Chapter 5: It's gonna start from here

49.4K 1.1K 24
                                    

Halooooooooooooo para pembaca setiaku :) <3

Maaf banget-bangetan sampe 100000000000000000000x karena aku baru ngeupload chapter 5 sekarang. itu karena aku ikut semster pendek dan begitu padet jadwalnya sehingga nggak sempet untuk nge-upload, sebenernya sih udah aku bikin dari berminggu2 yang lalu, cuma belom aku edit-edit gitu. maaf ya menunggu lama, semoga kalian suka chapter ke 5 ini. don't forget to click 'vote' button, and leave your comment, Merci beaucoup :*

ps: disini bakal dibahas tentang dinner mereka berdua loh ;)

xoxo,

kyra110393

****************************


Nintya POV: 

“Kamu pokoknya harus bersikap ramah ketika berada dihadapan Om Hendra dan istrinya, terlebih lagi sama Valdo calon suami kamu,” kata mama yang menguliahiku ketika sampai di lobby restaurant yang bergaya ala Eropa itu. “Dan satu lagi, jangan pasang wajah cemberut kamu dong. Senyum! Kan biar anak mama terlihat semakin cantik,”

Aku memutar bola mataku ketika mendengar kata-kata mama. Ya memang aku juga akan menuruti kata-katanya yang mengatakan aku harus bersikap ramah kepada Om Hendra dan isterinya, tetapi untuk bersikap ramah dengan si Valdo-Valdo itu?
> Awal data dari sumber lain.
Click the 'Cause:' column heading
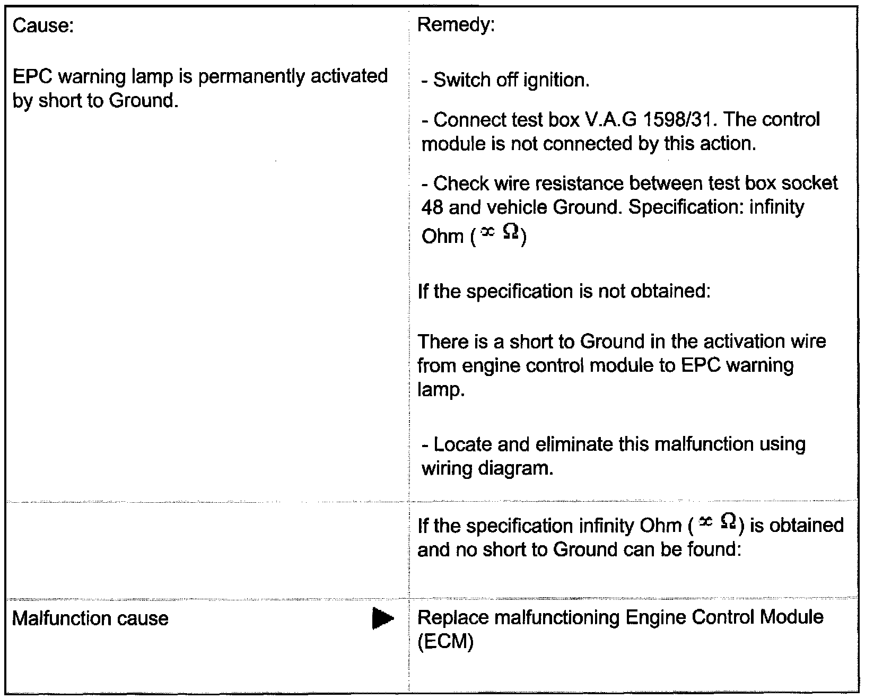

Oh tidak bisa! Untuk apa aku beramah-tamah dengan orang yang dari sananya tidak bisa diajak beramah-tamah. Tetapi dapat dipastikan ujung-ujungnya aku akan bersikap ramah pula dengan lelaki itu karena merasa tidak enak dengan mama dan kedua orangtuanya. Jadi daripada bersikap palsu lebih baik aku tidak melakukan apapun saat makan malam nanti, dibandingkan bersikap ramah yang unjung-ujungnya bisa saja membuat aku dan dia akan menimbulkan pertengkaran. Yang jelas pasti akan menimbukan malu.

Aku dan mama memasuki restaurant mewah ini. Kedatangan kami berdua disambut dengan ramah oleh para pelayan restaurant yang berdiri didepan lobby yang bertugas untuk menyapa dan mempersilahkan para menuju meja yang telah di booking oleh mereka (Jadi sistem di restaurant ini adalah sistem booking yang harus dibooking minimal 3 hari sebelumnya). Salah satu pelayannya (yang tampaknya berusia tidak jauh denganku) mengantarkan aku dan mama ke meja yang sudah dipesan oleh Om Hendra. Alunan musik klasik Eropa juga turut membangun nuansa ke-Eropaan dan membuatnya menjadi semakin kental. Restaurant ini sangat besar dan sangat terkenal, dan aku hanya beberapa kali datang kesini hanya karena menemani mama dalam acara kantornya. Makanan yang disajikan restaurant ini beraneka ragam tetapi memang dikhususkan untuk makanan-makanan khas Eropa khususnya Italy. Namanya juga restaurant terkenal dan mewah, yang biaya satu porsinya setara dengan makan satu minggu full di kantin sekolah, maka rasa makanannyapun juga enak. Tetapi kalau ditanya aku lebih memilih makanan kantin atau restaurant ini maka aku akan lebih memilih makanan kantin, karena jelas lebih kenyang dan lebih irit.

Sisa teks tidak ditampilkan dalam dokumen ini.